>> BEGIN

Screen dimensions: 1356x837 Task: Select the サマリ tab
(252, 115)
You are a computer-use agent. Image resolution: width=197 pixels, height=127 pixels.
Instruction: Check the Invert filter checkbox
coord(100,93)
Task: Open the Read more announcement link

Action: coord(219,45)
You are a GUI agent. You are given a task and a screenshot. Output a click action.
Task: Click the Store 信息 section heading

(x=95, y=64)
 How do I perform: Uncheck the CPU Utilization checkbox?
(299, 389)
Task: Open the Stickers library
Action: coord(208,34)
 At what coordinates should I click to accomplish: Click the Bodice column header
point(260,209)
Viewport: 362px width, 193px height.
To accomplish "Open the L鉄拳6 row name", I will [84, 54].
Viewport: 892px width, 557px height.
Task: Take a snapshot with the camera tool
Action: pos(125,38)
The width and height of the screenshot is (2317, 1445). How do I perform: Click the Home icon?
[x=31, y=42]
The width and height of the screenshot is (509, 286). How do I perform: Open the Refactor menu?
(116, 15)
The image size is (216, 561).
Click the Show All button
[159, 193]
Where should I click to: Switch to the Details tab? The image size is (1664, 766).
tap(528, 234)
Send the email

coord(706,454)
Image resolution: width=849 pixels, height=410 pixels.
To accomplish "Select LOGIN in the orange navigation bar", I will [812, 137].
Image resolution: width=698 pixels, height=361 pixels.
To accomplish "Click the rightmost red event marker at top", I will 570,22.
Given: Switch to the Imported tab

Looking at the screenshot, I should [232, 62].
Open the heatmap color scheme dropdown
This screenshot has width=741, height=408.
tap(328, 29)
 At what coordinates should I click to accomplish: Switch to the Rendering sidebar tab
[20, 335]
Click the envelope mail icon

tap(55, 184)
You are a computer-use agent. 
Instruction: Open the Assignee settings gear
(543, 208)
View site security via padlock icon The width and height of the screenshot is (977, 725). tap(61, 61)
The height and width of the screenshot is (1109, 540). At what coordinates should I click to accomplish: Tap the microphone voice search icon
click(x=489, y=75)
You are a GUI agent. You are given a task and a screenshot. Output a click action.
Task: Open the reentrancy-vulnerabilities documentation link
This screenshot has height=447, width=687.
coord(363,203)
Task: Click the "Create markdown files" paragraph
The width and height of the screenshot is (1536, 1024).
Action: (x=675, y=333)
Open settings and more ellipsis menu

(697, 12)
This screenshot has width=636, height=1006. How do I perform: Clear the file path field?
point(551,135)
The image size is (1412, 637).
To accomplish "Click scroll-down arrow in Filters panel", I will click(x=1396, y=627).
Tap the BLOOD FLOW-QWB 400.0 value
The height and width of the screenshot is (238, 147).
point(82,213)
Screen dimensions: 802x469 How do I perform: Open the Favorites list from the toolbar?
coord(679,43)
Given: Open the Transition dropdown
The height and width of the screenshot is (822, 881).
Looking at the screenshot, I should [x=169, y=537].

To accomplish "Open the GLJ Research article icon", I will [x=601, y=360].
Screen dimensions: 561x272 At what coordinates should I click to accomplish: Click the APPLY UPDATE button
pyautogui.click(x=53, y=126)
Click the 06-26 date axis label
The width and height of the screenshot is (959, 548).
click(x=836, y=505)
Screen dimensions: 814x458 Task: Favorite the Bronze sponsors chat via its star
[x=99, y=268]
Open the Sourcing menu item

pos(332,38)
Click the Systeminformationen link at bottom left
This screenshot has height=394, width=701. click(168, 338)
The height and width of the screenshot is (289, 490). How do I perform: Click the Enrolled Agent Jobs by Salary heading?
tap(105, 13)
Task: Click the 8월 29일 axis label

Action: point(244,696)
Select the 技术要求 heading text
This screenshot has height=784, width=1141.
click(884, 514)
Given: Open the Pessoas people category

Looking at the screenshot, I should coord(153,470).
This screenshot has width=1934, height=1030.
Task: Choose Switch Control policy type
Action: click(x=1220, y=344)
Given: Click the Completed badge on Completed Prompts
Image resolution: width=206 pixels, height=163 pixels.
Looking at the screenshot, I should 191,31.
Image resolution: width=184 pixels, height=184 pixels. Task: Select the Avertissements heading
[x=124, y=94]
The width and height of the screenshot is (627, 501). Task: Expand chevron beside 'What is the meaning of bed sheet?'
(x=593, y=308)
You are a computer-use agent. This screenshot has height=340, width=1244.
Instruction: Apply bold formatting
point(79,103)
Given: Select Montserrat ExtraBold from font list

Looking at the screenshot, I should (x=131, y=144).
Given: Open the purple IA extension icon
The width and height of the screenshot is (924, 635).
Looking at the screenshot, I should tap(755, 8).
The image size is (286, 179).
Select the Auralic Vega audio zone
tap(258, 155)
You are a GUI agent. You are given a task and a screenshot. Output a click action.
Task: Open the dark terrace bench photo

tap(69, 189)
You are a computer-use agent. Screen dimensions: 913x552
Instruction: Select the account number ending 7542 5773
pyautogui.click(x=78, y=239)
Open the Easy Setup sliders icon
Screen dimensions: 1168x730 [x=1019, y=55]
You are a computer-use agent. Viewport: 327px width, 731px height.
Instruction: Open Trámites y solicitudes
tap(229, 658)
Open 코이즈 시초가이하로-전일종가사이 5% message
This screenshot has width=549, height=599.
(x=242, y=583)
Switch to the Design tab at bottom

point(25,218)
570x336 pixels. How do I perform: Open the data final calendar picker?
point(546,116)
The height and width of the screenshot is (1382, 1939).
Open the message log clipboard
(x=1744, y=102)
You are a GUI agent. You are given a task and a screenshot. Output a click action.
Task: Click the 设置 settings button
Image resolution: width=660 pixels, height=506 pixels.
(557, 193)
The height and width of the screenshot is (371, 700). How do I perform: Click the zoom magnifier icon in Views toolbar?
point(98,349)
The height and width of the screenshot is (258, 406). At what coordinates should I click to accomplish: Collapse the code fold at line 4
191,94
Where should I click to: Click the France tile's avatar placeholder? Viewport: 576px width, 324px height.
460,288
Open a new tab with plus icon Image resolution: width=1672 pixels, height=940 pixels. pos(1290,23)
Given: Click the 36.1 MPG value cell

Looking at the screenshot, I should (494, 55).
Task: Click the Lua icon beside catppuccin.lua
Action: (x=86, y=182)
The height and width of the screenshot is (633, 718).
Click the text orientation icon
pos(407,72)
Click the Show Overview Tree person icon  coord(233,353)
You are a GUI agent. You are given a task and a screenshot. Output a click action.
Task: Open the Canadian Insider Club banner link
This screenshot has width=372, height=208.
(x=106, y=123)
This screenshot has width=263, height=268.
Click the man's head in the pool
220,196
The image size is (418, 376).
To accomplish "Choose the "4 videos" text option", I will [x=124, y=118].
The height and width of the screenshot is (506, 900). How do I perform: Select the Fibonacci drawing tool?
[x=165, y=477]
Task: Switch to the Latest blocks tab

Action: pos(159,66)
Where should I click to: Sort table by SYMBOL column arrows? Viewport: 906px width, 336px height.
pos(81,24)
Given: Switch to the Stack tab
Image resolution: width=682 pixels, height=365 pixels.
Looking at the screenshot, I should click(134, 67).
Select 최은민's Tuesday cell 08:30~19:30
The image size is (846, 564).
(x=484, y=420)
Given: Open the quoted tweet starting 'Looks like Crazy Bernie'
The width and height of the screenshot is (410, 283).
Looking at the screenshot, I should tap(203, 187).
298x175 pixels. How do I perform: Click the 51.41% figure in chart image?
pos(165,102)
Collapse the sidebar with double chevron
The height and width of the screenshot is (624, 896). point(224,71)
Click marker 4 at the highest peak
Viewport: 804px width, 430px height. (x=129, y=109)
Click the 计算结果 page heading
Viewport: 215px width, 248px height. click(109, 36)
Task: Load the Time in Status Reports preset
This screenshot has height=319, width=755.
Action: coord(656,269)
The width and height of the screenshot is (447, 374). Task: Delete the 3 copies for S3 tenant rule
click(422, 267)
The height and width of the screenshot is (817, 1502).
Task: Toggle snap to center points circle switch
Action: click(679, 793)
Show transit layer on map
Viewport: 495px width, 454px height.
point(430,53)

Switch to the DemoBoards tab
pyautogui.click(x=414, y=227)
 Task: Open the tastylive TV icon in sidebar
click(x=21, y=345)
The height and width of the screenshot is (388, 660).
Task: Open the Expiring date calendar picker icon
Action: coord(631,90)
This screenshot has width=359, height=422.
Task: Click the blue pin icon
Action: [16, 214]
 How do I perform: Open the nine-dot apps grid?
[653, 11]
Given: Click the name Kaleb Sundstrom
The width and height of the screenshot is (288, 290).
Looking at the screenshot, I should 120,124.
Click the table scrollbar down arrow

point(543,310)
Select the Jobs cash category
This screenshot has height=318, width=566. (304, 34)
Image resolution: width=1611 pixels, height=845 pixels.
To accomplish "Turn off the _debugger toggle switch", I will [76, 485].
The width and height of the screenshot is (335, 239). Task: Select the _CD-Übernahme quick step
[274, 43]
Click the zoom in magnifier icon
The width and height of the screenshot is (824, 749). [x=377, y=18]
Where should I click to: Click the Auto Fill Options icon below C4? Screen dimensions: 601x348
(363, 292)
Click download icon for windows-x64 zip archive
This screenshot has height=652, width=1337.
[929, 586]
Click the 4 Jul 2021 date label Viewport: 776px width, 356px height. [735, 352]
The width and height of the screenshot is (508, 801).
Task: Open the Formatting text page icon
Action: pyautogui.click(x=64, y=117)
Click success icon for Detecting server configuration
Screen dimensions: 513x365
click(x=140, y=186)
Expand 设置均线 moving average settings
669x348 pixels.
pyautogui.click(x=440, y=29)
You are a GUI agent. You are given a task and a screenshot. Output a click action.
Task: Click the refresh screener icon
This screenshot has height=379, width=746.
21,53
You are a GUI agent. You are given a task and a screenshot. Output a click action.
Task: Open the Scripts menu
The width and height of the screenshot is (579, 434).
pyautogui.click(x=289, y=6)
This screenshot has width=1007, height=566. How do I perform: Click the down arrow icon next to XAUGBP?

>> END

◆ To be done
Could you reproduce the lines of the listing above word for word, starting at the line that contains "Given: Select Montserrat" and stopping after the line that contains "pyautogui.click(x=78, y=239)"?

◆ Answer to the problem
Given: Select Montserrat ExtraBold from font list

Looking at the screenshot, I should (x=131, y=144).
Given: Open the purple IA extension icon
The width and height of the screenshot is (924, 635).
Looking at the screenshot, I should tap(755, 8).
The image size is (286, 179).
Select the Auralic Vega audio zone
tap(258, 155)
You are a GUI agent. You are given a task and a screenshot. Output a click action.
Task: Open the dark terrace bench photo

tap(69, 189)
You are a computer-use agent. Screen dimensions: 913x552
Instruction: Select the account number ending 7542 5773
pyautogui.click(x=78, y=239)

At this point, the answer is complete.